Saved entries
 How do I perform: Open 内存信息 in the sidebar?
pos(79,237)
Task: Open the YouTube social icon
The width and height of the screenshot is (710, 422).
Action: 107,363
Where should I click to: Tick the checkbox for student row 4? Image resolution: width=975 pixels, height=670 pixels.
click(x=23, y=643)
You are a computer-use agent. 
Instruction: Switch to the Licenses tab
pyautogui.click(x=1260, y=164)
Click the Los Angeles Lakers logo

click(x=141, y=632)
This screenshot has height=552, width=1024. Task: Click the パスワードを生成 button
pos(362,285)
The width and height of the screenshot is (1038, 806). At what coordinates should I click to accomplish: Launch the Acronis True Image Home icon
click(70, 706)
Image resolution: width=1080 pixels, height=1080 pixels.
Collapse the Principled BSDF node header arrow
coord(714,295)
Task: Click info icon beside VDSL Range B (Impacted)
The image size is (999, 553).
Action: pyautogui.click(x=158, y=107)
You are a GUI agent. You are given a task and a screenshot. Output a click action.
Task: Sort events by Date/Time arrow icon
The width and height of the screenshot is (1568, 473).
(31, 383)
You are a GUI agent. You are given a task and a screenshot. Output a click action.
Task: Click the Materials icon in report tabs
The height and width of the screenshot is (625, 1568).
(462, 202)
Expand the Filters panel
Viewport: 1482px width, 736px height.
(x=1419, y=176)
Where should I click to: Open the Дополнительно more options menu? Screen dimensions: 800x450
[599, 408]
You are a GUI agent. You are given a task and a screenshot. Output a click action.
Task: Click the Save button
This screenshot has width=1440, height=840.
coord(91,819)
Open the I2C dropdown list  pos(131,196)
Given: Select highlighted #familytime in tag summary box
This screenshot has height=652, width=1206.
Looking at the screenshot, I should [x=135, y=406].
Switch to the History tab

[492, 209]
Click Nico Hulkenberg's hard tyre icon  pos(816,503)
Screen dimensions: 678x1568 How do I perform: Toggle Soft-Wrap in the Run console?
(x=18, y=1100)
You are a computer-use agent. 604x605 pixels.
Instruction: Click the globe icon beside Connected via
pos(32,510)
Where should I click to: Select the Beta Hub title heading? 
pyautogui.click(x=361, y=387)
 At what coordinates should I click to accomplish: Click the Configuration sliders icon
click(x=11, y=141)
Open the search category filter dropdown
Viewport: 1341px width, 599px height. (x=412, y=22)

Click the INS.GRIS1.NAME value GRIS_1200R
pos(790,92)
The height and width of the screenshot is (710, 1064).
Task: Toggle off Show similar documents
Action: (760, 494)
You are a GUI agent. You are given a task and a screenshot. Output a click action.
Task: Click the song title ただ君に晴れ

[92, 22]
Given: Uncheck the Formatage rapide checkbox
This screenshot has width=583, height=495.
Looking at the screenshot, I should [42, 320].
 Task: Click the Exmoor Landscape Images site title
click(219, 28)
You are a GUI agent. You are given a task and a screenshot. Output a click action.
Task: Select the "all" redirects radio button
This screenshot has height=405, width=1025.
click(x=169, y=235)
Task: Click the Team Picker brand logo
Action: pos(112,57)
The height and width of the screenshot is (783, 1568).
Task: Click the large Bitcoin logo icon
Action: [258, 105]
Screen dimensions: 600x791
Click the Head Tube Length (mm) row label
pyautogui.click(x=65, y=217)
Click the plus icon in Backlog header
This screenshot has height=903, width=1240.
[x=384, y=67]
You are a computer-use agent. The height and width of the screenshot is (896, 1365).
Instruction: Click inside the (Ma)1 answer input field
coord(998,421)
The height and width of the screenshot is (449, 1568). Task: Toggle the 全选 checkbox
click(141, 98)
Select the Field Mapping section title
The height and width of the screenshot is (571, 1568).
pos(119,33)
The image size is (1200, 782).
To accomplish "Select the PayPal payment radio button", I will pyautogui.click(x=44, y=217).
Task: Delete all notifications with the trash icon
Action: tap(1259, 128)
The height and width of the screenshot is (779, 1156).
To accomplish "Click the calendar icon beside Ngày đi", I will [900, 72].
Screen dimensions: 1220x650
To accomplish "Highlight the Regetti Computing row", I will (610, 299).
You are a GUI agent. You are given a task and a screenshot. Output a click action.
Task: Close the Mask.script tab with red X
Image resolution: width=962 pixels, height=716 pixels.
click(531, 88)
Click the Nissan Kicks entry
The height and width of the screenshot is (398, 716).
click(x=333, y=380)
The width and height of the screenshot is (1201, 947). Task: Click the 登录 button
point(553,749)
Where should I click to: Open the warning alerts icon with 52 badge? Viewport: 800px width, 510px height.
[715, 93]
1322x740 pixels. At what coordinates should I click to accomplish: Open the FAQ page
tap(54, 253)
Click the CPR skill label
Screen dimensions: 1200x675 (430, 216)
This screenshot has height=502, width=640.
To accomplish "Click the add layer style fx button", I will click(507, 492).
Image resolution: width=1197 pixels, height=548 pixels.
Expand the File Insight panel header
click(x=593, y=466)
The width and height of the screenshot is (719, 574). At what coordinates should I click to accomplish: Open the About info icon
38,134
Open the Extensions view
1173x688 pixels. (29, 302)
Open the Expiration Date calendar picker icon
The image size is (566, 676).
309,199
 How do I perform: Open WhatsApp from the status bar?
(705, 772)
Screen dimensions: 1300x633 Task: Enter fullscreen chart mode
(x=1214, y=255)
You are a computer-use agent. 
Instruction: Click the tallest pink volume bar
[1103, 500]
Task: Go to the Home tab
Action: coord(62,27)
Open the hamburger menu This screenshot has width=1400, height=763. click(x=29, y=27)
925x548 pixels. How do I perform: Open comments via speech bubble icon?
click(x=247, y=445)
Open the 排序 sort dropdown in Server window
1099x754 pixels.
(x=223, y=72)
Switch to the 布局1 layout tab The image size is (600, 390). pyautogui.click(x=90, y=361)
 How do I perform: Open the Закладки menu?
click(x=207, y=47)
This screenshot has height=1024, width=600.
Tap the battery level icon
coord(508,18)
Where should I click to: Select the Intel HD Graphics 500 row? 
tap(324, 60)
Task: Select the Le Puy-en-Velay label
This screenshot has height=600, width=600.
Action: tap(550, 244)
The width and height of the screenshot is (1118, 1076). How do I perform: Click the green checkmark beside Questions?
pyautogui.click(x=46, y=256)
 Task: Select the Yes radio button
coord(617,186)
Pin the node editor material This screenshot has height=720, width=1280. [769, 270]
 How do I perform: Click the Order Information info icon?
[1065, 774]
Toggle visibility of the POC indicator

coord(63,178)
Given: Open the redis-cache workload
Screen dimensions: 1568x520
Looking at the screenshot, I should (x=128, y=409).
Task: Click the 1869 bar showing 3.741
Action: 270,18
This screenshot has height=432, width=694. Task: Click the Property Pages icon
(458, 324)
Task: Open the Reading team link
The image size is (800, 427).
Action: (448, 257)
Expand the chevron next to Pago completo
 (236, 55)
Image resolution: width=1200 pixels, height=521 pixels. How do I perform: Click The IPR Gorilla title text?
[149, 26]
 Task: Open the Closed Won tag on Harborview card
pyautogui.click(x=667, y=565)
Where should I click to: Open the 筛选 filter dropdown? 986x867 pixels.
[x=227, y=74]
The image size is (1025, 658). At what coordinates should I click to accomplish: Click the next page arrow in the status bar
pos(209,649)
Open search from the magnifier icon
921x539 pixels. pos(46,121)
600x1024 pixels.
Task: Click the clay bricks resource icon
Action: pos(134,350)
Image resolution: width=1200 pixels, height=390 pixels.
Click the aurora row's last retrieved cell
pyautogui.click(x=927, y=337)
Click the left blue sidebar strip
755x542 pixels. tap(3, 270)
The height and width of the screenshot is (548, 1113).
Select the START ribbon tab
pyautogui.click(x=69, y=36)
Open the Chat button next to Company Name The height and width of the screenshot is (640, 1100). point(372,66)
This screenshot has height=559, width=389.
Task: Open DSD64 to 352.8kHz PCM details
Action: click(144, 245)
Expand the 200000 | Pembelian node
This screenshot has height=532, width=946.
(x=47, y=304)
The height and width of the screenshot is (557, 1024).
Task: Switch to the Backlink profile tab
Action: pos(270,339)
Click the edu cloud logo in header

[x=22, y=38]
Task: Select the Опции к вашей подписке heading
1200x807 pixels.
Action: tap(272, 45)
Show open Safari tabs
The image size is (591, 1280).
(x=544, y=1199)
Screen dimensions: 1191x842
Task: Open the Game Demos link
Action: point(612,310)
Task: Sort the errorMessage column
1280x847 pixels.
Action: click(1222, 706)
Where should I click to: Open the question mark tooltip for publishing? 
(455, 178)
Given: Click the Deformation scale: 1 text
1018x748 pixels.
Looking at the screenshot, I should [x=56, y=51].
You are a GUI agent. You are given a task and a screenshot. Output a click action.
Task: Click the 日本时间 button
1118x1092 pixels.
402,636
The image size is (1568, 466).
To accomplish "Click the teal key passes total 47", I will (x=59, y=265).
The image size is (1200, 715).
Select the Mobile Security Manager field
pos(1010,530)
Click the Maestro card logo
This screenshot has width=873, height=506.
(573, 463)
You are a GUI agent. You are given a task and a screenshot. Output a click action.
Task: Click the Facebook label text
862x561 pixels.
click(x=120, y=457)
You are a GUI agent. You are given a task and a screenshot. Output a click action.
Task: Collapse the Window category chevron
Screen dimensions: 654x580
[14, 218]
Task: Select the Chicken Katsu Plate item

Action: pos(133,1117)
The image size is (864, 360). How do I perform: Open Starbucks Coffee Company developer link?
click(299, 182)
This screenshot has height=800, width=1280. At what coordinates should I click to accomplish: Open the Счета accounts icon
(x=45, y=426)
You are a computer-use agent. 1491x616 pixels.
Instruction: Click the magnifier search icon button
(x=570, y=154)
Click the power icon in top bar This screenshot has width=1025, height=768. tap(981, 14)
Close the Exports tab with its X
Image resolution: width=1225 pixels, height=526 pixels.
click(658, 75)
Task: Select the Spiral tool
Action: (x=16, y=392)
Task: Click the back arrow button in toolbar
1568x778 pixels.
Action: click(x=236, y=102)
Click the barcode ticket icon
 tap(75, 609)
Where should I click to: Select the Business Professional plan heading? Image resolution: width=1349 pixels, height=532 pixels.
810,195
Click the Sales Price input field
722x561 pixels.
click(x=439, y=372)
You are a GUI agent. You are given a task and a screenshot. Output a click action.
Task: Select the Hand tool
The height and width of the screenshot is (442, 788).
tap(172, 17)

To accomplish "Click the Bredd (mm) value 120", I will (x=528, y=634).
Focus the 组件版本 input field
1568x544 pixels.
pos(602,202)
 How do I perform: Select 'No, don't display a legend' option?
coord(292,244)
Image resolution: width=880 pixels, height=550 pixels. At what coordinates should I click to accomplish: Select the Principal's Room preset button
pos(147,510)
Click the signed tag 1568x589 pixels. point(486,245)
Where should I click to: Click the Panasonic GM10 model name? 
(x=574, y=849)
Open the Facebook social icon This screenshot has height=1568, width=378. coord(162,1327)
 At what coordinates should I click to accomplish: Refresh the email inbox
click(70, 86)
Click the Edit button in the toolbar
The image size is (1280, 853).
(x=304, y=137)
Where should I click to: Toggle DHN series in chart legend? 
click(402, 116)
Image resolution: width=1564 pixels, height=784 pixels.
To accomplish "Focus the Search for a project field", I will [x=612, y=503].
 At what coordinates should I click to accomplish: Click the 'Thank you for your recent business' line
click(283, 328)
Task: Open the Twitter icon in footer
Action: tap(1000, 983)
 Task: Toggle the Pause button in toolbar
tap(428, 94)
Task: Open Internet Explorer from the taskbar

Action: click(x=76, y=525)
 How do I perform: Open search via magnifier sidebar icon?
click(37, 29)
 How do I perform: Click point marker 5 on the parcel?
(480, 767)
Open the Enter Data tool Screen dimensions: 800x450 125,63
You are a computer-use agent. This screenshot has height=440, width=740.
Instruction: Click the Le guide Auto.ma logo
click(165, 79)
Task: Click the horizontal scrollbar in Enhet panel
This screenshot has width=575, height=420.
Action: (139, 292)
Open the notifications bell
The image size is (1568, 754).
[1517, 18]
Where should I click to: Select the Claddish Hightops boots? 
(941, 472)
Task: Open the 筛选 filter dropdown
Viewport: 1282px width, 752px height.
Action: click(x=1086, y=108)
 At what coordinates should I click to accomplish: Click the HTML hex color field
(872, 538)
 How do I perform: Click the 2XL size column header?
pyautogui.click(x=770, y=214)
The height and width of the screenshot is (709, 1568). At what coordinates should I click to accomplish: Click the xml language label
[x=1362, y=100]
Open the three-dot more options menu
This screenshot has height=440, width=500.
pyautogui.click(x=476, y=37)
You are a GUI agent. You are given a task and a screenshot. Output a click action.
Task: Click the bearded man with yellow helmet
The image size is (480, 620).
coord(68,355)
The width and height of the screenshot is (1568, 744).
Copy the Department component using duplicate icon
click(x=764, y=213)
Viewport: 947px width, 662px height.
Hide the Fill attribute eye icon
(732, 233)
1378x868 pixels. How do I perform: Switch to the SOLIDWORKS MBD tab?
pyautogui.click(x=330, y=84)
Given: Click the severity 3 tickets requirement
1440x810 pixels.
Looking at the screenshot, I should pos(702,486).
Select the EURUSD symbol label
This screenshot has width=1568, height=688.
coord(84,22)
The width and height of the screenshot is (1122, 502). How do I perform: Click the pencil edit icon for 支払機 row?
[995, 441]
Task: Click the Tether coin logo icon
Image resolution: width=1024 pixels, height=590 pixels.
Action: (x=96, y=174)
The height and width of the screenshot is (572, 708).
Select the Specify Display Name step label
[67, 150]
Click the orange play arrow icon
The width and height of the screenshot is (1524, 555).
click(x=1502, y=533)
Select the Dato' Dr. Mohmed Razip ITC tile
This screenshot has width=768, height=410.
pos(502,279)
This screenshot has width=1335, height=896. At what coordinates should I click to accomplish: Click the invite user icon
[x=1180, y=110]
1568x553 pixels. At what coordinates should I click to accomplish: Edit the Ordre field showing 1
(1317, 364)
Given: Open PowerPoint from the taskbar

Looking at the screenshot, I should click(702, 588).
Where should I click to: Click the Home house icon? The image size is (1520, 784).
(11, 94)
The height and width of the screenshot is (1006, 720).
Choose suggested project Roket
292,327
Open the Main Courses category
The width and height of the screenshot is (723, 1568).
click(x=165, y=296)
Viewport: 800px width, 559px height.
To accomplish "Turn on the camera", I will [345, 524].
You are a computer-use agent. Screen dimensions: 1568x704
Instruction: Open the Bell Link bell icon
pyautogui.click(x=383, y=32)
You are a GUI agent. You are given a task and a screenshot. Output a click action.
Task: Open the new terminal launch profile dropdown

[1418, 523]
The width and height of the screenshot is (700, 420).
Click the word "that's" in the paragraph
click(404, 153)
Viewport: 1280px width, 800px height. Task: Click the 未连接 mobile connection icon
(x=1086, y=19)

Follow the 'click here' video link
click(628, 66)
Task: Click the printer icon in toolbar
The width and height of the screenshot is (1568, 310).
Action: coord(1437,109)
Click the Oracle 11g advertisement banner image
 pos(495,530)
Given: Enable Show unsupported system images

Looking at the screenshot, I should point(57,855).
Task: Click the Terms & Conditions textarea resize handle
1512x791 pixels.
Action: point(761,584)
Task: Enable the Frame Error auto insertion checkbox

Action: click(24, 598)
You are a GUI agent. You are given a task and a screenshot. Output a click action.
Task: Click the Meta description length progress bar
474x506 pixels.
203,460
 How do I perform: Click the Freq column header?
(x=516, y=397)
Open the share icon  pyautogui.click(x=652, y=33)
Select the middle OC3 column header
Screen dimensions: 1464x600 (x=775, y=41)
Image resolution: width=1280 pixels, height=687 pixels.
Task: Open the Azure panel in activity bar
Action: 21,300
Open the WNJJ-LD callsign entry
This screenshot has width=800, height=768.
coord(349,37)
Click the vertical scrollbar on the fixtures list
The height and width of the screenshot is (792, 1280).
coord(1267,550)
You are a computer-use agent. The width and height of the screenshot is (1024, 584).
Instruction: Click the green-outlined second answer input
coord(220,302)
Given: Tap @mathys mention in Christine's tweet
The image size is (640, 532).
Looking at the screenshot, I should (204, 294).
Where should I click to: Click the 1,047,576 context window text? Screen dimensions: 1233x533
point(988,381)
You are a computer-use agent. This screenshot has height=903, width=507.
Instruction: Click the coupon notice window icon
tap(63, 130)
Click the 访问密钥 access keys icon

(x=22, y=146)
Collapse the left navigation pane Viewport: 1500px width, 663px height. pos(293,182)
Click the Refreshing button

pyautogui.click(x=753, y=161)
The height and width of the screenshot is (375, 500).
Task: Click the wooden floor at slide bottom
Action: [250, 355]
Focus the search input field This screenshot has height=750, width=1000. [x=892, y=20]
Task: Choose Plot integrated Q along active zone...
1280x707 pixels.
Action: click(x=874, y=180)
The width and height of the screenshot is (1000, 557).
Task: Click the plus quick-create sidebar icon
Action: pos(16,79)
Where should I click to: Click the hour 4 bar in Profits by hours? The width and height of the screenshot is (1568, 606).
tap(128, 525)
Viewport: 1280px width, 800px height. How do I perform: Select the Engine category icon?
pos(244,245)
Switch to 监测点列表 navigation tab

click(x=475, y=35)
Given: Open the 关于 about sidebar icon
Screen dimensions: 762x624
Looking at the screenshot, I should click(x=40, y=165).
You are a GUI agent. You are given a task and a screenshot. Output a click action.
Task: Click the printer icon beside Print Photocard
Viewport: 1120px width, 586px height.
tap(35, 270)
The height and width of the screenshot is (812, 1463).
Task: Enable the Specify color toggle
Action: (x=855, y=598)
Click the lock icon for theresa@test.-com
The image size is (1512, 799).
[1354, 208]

PROBLEM ▸ Which lines of the records above hold the word "computer"? Copy each one out.

OUTPUT OF THE EXERCISE ▸
You are a computer-use agent. 
You are a computer-use agent. 604x605 pixels.
You are a computer-use agent. The height and width of the screenshot is (896, 1365).
You are a computer-use agent. 
You are a computer-use agent. 1491x616 pixels.
You are a computer-use agent. This screenshot has height=440, width=740.
You are a computer-use agent. Screen dimensions: 1568x704
You are a computer-use agent. The width and height of the screenshot is (1024, 584).
You are a computer-use agent. This screenshot has height=903, width=507.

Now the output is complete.